100% renewables - how?
An economy powered 100% with renewable energy is possible with sufficient planning to install the mechanisms that allow us to manage the diverse generation profiles. These five pillars are:
- Diversity of generation technology (e.g. solar, tidal, wind, ground source heat, etc)
- Geographical distribution of generation and storage assets (closer to the population, and smoothing humps from generation)
- Interconnection between regions, and neighbours (allowing import and export of excesses, and further smoothing of supply)
- Energy storage for electricity, and for green gas, and for heat (batteries, compressed air, pumped storage, hydrogen stores, thermal stores)

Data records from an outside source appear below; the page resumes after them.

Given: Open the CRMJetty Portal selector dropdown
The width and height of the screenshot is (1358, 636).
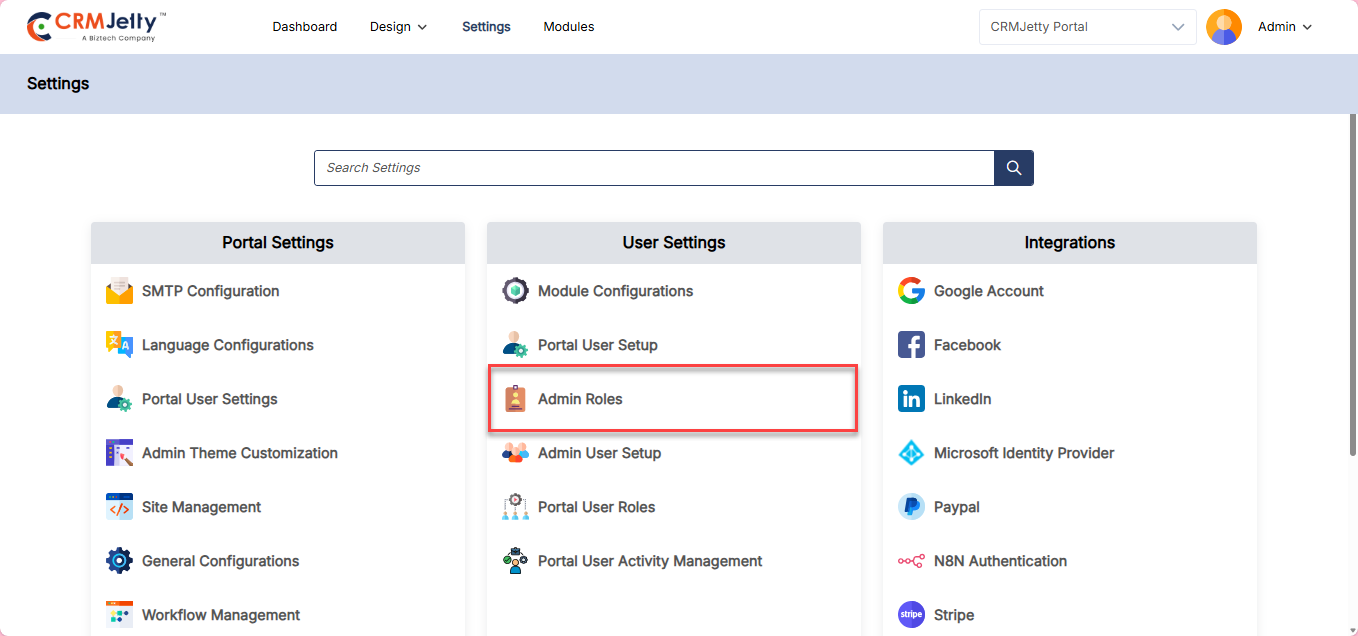Looking at the screenshot, I should 1087,27.
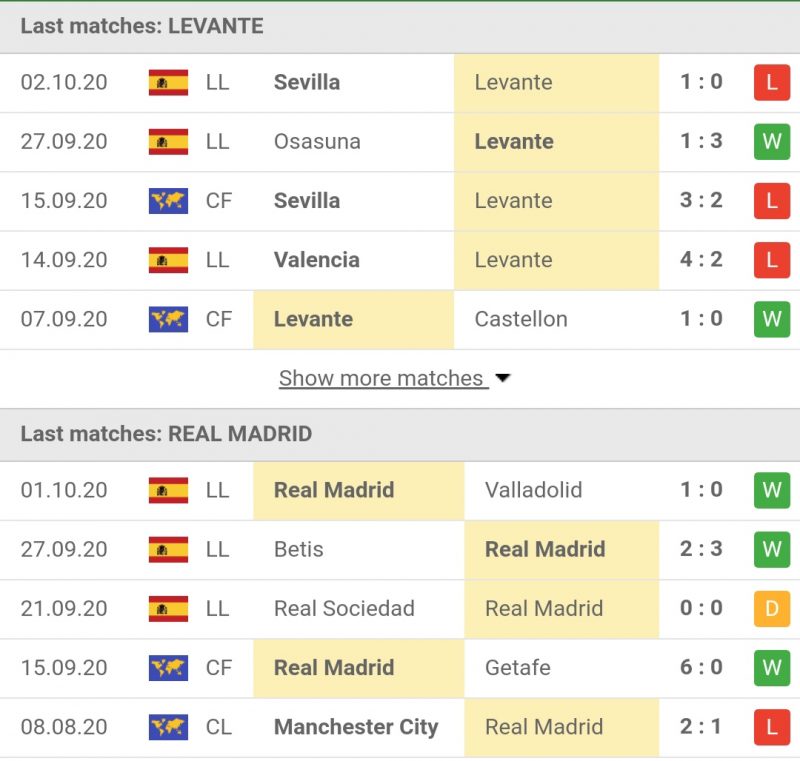The width and height of the screenshot is (800, 761).
Task: Open the Show more matches link
Action: [x=381, y=379]
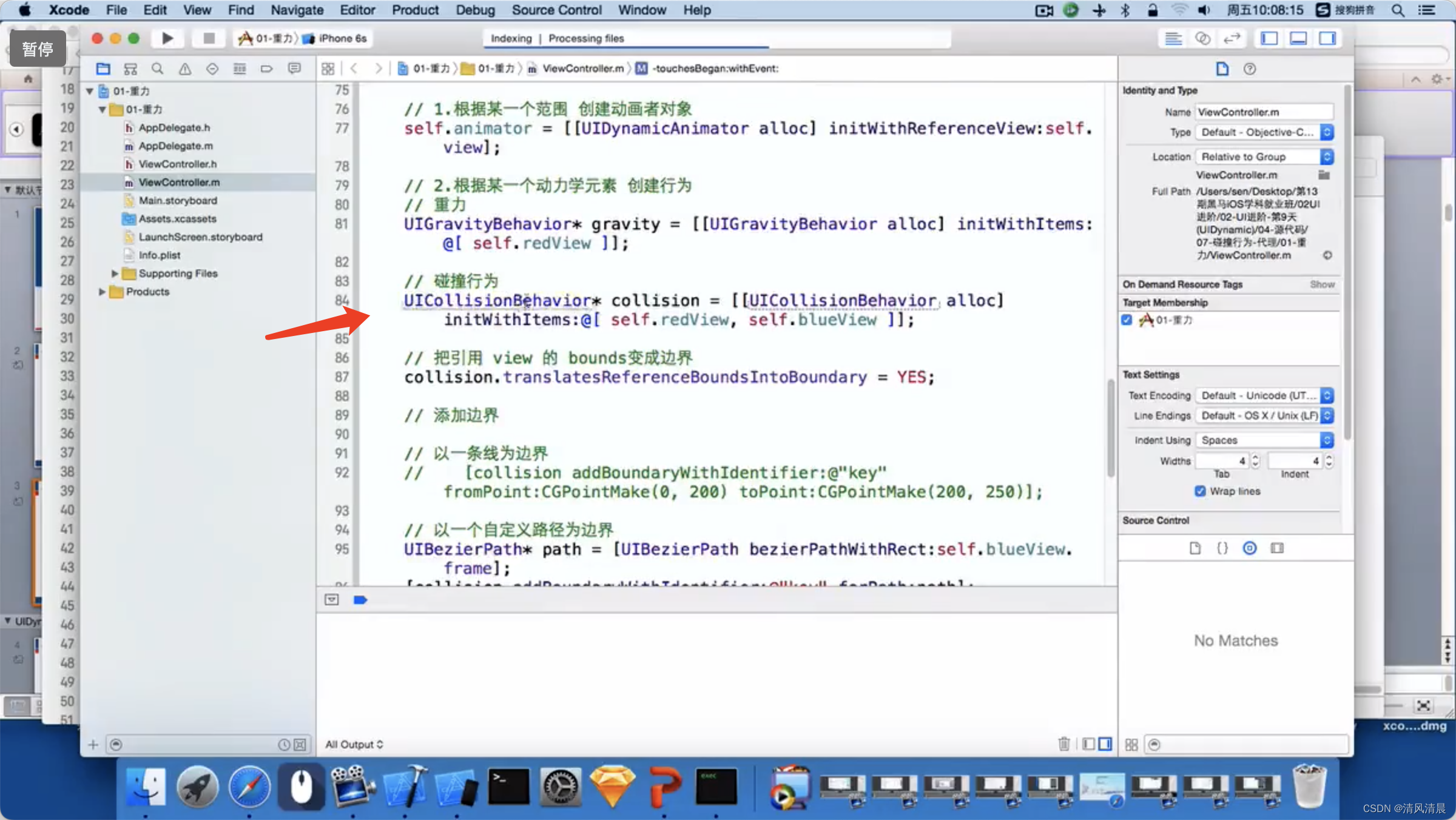Expand the Supporting Files folder
The height and width of the screenshot is (820, 1456).
(x=113, y=273)
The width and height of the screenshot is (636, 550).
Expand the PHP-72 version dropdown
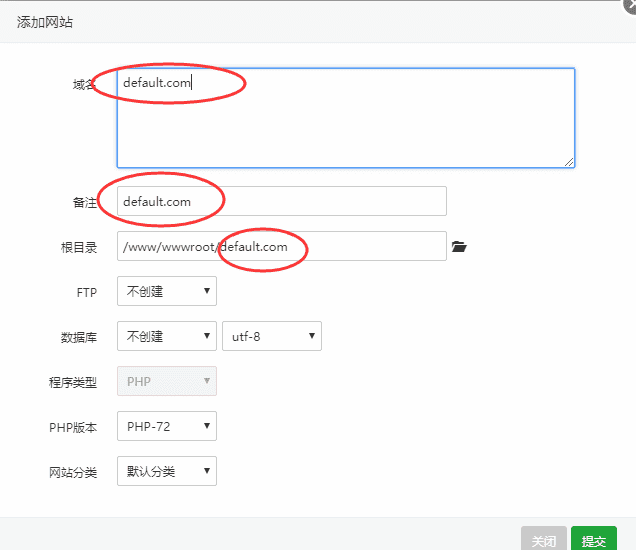[166, 426]
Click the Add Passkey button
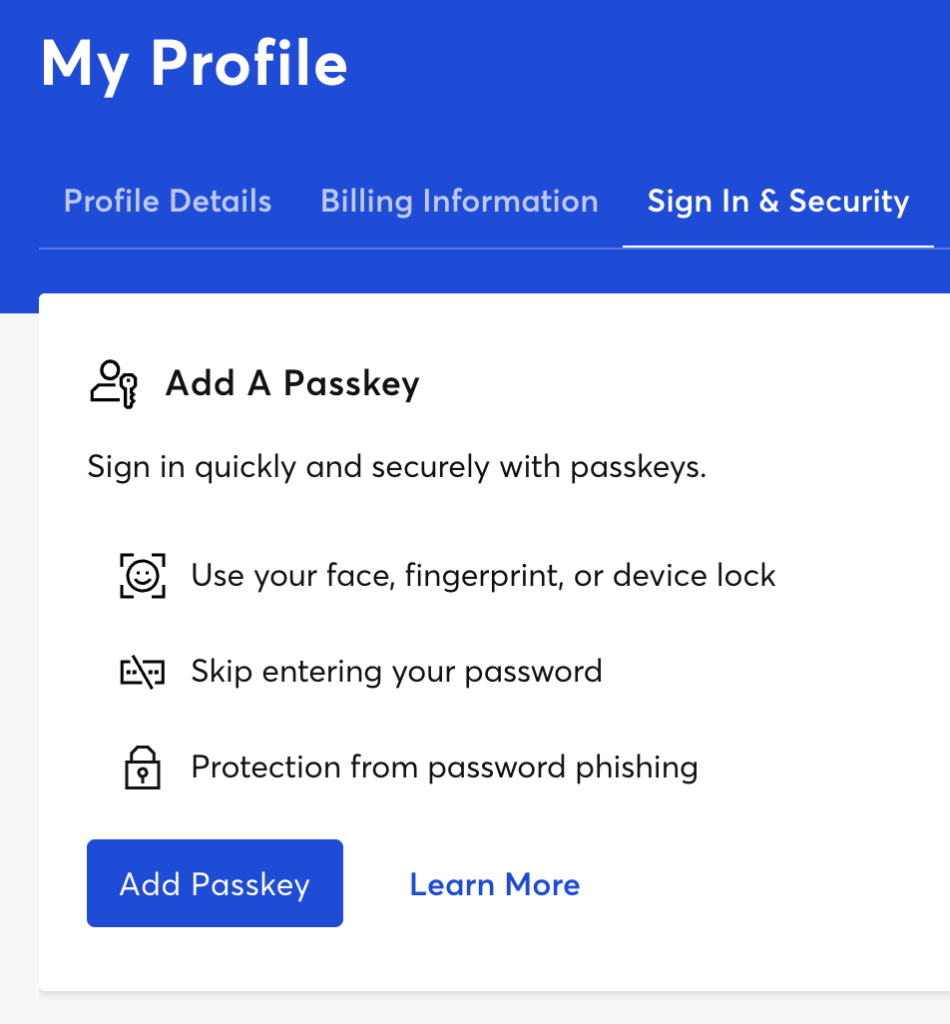 pos(214,883)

- Demand-side management through implementation of industrial scale technologies and user-agreements, and domestic scale mechanisms, such as smart-tech freezers and washing machines, vehicle-to-home power supplies, and time-of-use tariffs for commercial and domestic electricity customers
The above pillars would be implemented alongside a continuous commitment to increase energy efficiency and policy pressure to decarbonise.
As per my comment relating to nuclear power, a key element to such a strategy is that it's translated from vision to specific policies and measures by an expert and apolitical advisory group, ensuring that the drivers are genuine and democratic, that the outcomes will be equitable and affordable, and that the requisite timetable is met.

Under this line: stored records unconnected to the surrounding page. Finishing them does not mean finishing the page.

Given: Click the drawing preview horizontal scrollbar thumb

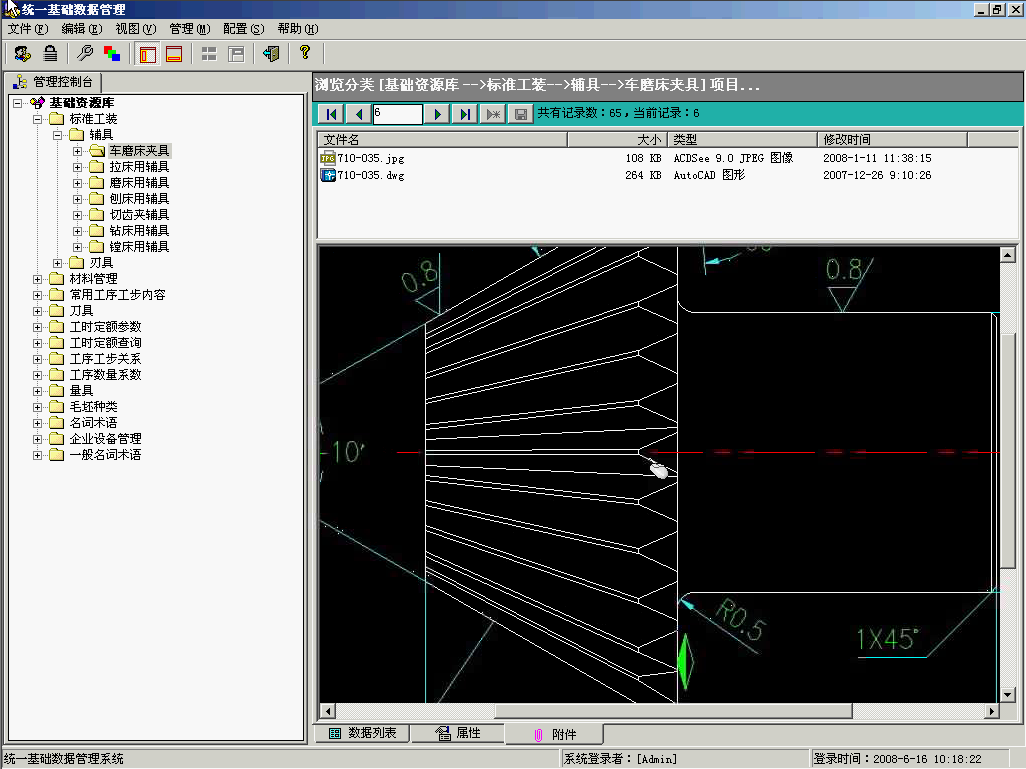Looking at the screenshot, I should (672, 711).
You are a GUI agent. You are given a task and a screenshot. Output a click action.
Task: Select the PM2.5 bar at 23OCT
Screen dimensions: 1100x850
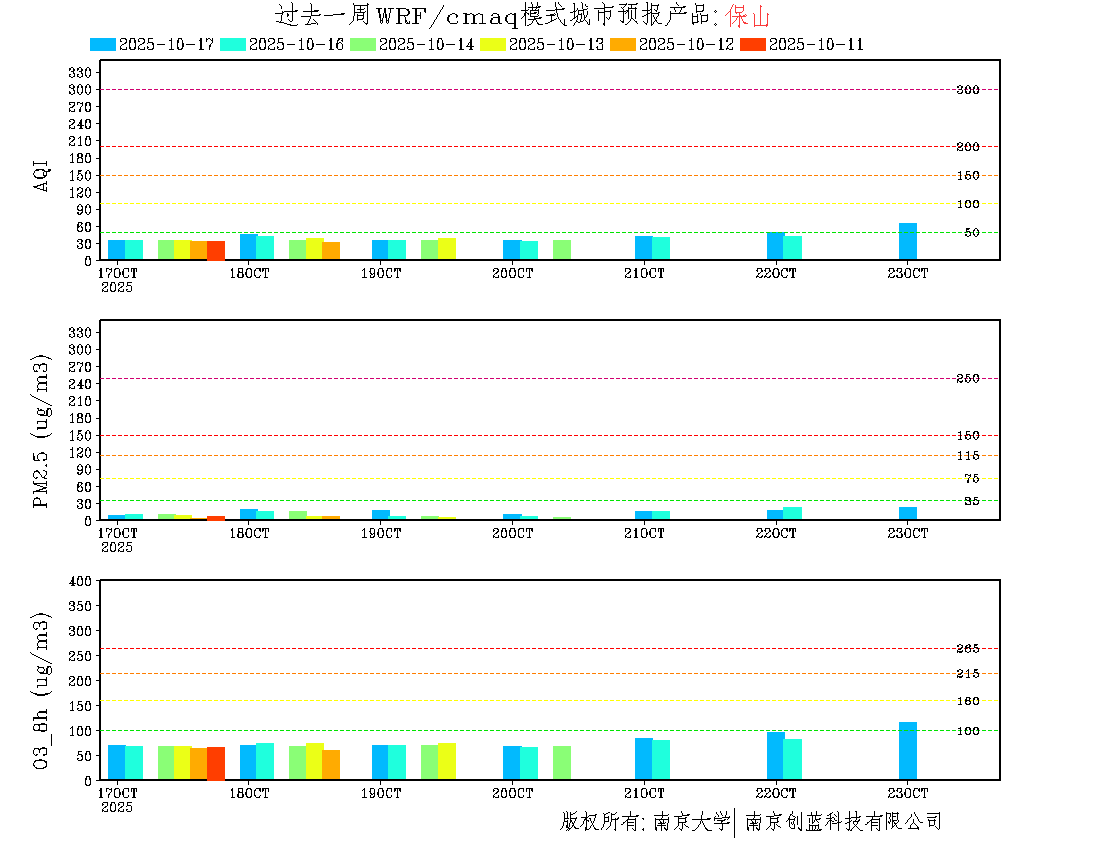click(x=908, y=514)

Principles for heating and transport decarbonisation
Other specific actions relating to transport and home heating, that will yield significant results at minimal cost to government are:
- To bring forward the date after which internal combustion engine cars will no longer be sold, to 2025. (Bear in mind a modern car should last for 15 years, and the planet, not just the UK, needs to zero carbon by 2050). This will drive a substantial home market for electric cars, encouraging manufacturers to serve this market with UK-based manufacturing
- To reinstate the carbon floor price escalator, making sure that UK industry will lead the way in low carbon technology development
- Bring back the Building Regulations escalator that would, by now, be making sure that every new home built was fit for ‘zero-carbon living’. This was abandoned due to house-builder lobbying of government, to the detriment of anyone who moves into a new home
- Both transport and home heating can be electrified and serviced with green gas/ hydrogen. The final split should again be determined by experts within these fields, based on the criteria outlined above
Education for the great energy transition
Finally, the youth strikers were also asking for the national curriculum to be modified to better address climate science.
I’d add to that, saying that training of the population is critical with the various skills needed for the transition, if we are to stand the best chance of achieving the speed of transformation that's needed, and more positively, if we want to reap the maximum rewards for our green economy.
Call for action
I really hope that the UK government can reassure me that they understand that ‘leading the world in a slow race’ is not good enough, and that now is the time for long-term meaningful action.
The UK is blessed with a whole host of expertise we can we draw upon to make an economy-wide plan to deliver the high-speed decarbonisation our young people are demanding.
I await the UK government’s response on this, the most important matter facing humans today. I’ll happily assist in any way I can.